(Collected data)
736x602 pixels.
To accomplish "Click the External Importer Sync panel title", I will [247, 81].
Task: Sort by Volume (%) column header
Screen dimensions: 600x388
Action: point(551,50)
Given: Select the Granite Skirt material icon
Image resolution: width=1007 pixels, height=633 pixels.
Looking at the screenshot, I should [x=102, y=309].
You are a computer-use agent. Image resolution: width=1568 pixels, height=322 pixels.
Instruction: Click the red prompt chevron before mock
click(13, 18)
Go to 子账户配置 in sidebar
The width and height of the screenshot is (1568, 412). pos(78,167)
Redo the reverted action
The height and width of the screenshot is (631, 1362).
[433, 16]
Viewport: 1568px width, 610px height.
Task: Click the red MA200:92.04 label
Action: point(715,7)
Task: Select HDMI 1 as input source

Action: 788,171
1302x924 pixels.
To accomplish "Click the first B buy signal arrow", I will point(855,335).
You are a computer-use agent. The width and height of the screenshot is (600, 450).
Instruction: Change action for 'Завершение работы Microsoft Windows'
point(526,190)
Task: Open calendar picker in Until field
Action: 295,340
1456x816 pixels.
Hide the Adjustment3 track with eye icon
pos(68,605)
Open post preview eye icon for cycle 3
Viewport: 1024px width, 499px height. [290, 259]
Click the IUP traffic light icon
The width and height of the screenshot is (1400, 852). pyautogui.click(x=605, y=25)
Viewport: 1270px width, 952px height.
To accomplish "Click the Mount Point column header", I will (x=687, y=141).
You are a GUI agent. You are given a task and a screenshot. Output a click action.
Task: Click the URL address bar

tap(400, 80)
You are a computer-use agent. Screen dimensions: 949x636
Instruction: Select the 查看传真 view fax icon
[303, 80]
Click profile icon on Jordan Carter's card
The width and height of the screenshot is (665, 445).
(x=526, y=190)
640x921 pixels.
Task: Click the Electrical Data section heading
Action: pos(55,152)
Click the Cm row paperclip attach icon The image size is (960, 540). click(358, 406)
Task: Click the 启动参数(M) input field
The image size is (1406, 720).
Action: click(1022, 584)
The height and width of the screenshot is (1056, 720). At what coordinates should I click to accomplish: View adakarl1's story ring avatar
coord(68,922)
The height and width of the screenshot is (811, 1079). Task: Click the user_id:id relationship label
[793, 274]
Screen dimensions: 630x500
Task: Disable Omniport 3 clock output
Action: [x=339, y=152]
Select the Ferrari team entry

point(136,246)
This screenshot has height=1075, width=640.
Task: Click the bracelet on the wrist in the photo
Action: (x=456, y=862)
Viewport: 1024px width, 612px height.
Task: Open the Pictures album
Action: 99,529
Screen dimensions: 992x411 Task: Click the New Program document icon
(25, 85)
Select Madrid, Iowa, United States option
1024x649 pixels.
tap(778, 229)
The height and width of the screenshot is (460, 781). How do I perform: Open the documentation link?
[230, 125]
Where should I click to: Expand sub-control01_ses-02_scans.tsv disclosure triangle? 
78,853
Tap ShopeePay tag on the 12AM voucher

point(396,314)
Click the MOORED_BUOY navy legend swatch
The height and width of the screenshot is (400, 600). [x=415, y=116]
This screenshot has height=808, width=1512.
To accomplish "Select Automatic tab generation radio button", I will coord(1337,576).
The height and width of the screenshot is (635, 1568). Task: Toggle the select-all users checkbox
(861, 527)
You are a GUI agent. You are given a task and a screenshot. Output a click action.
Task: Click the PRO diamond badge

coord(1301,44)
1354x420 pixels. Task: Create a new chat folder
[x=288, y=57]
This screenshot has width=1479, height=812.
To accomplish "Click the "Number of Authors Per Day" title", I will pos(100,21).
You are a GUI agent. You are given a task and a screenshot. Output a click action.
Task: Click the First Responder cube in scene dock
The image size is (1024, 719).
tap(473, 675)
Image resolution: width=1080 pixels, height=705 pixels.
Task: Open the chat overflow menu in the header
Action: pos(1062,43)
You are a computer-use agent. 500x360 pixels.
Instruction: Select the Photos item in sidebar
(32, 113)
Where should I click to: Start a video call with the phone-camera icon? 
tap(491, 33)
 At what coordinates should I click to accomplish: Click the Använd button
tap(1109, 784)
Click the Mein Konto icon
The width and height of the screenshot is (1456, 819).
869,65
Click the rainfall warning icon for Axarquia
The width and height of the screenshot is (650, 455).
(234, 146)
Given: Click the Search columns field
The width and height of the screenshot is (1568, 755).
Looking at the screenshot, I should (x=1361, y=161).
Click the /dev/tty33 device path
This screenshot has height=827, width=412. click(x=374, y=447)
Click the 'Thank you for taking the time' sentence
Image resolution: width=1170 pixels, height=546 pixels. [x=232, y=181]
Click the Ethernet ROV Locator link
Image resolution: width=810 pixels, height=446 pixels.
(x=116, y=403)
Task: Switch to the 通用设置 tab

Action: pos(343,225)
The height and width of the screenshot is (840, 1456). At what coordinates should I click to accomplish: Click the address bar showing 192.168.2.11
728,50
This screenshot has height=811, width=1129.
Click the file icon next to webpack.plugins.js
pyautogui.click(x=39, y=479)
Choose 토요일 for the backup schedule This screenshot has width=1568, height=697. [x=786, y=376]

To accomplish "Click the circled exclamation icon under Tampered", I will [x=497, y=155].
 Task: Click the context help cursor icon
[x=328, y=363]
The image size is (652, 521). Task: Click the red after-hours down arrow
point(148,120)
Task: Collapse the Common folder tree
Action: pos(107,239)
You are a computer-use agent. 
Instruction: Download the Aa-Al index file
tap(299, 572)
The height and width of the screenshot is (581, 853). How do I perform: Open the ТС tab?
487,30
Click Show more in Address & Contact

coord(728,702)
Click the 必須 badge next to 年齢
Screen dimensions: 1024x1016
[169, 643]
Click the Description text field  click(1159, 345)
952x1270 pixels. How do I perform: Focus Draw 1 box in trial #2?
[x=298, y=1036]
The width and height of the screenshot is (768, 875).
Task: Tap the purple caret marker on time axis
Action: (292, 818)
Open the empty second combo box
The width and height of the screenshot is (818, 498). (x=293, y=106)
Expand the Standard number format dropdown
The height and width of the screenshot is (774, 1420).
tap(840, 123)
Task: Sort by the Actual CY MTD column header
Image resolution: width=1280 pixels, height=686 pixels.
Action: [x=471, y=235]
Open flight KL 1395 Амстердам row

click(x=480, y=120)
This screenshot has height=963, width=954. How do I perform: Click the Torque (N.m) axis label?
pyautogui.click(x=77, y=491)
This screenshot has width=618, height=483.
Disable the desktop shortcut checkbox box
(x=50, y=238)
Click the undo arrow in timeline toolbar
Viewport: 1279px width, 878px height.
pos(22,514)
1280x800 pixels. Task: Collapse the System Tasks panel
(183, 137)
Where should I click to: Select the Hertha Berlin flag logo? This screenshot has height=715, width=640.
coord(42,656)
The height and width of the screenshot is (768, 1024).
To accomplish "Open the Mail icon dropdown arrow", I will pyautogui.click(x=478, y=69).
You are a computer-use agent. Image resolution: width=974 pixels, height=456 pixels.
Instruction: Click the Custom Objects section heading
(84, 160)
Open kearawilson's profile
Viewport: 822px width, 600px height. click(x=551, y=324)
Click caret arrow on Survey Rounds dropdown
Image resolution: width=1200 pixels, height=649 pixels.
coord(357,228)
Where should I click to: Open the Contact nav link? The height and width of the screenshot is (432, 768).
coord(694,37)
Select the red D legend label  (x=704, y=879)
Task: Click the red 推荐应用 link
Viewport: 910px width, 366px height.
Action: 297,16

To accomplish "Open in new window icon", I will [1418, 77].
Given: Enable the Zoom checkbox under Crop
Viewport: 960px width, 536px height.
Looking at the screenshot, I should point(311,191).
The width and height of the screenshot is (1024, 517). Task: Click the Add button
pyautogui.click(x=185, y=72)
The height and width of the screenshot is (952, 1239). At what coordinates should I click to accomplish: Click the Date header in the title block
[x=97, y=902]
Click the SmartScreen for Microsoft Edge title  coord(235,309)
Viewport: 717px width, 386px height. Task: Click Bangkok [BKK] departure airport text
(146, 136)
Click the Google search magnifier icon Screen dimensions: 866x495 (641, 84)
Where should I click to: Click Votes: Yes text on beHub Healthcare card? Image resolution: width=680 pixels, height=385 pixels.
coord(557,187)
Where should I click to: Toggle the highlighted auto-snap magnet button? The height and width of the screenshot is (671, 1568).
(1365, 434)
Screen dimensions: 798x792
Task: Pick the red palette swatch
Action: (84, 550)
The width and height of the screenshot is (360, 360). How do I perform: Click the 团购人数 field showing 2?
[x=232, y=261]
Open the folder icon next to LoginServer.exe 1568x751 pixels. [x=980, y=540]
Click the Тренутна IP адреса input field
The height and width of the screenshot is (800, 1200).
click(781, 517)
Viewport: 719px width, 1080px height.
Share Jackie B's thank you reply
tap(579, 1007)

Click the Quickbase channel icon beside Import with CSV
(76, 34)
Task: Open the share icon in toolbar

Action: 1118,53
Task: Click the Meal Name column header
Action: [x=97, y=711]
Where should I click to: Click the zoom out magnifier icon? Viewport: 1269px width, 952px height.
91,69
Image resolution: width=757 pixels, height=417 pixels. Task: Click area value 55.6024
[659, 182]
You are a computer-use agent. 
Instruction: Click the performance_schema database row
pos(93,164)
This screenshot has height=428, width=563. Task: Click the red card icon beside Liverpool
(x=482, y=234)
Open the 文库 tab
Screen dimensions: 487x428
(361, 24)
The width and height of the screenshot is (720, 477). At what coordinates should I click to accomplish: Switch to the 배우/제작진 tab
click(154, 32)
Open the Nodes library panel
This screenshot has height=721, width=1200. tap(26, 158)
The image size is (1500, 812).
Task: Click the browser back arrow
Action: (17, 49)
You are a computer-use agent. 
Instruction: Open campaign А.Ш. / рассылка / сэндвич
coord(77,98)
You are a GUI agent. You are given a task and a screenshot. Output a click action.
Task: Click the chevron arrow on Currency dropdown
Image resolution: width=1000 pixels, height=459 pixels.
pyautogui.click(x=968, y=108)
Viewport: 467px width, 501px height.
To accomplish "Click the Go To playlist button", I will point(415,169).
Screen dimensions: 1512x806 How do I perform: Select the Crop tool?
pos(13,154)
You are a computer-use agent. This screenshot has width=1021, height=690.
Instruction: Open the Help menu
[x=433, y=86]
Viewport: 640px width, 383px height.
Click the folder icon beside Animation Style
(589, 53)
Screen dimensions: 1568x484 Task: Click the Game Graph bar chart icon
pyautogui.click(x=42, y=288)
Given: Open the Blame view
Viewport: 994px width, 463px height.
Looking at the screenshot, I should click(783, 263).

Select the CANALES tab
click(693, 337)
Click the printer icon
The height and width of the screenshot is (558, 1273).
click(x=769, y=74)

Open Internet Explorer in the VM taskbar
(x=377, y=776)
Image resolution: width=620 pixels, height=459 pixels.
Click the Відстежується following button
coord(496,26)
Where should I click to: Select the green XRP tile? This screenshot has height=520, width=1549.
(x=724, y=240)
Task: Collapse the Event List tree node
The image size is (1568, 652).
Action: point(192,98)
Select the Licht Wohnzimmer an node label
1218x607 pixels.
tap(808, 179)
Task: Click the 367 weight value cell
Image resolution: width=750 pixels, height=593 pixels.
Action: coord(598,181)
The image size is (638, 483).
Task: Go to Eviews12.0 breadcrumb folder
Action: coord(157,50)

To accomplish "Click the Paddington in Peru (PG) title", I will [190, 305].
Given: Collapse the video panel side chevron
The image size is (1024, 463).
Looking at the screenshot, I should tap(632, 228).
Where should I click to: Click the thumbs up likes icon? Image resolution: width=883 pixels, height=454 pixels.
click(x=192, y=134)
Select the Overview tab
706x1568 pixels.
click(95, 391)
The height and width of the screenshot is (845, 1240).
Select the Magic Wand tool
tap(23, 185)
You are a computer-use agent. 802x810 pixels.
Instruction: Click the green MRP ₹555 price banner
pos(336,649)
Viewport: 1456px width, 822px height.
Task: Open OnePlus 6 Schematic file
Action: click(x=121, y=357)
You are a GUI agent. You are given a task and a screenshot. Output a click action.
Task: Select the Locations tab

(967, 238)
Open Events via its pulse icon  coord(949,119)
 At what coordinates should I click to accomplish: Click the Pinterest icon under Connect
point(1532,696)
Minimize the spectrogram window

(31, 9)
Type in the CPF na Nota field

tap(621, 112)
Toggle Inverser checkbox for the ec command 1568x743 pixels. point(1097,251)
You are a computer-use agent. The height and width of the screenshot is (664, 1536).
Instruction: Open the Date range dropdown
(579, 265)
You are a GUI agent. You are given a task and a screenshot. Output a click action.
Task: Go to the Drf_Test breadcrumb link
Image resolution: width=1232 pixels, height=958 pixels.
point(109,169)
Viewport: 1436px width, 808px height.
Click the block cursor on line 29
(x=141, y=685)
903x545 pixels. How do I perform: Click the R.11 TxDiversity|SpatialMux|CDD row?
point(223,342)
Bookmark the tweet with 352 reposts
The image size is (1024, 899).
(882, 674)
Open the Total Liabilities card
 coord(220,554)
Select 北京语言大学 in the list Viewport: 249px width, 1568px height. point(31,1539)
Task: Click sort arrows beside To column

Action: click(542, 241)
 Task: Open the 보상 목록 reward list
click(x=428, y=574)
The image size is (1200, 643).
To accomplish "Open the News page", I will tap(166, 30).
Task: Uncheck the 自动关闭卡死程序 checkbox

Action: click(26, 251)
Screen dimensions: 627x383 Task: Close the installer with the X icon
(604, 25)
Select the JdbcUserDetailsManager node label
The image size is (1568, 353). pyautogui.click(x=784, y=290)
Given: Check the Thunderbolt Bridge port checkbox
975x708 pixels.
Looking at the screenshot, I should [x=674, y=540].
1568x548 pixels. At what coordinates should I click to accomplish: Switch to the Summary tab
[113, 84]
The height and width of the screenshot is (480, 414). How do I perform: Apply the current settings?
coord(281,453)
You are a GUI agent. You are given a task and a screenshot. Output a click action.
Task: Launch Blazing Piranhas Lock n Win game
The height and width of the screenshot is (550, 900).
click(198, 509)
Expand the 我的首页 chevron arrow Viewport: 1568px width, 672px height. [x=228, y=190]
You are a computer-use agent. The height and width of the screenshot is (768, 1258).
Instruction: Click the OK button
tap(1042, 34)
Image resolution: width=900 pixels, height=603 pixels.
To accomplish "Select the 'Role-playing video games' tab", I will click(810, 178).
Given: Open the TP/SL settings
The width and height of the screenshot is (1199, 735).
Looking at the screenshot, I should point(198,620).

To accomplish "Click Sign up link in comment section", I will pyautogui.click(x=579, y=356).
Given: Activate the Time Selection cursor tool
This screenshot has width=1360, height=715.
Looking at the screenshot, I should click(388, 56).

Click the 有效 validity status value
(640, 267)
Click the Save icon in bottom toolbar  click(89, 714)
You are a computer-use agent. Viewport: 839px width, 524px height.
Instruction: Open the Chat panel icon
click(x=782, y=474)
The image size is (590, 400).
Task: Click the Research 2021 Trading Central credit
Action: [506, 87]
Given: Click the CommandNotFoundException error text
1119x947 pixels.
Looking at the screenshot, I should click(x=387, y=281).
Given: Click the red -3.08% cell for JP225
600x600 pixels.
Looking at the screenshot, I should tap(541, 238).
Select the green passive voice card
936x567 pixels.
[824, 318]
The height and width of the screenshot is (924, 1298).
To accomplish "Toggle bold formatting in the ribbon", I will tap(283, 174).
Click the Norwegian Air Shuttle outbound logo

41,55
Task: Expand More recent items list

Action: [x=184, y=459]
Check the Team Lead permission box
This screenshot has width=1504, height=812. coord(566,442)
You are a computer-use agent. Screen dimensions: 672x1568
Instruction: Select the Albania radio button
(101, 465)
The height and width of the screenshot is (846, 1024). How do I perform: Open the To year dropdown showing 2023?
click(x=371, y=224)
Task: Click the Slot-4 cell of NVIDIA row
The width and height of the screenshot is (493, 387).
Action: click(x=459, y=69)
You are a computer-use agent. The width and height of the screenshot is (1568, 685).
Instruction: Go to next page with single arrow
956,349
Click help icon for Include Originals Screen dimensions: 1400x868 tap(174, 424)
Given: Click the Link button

*Assigned task:*
Repeat the entries above verbatim, but only from the line that has "Given: Activate the" down to the line that has "Click the Save", inclusive.

*Expected answer:*
Given: Activate the Time Selection cursor tool
This screenshot has width=1360, height=715.
Looking at the screenshot, I should click(388, 56).

Click the 有效 validity status value
(640, 267)
Click the Save icon in bottom toolbar  click(89, 714)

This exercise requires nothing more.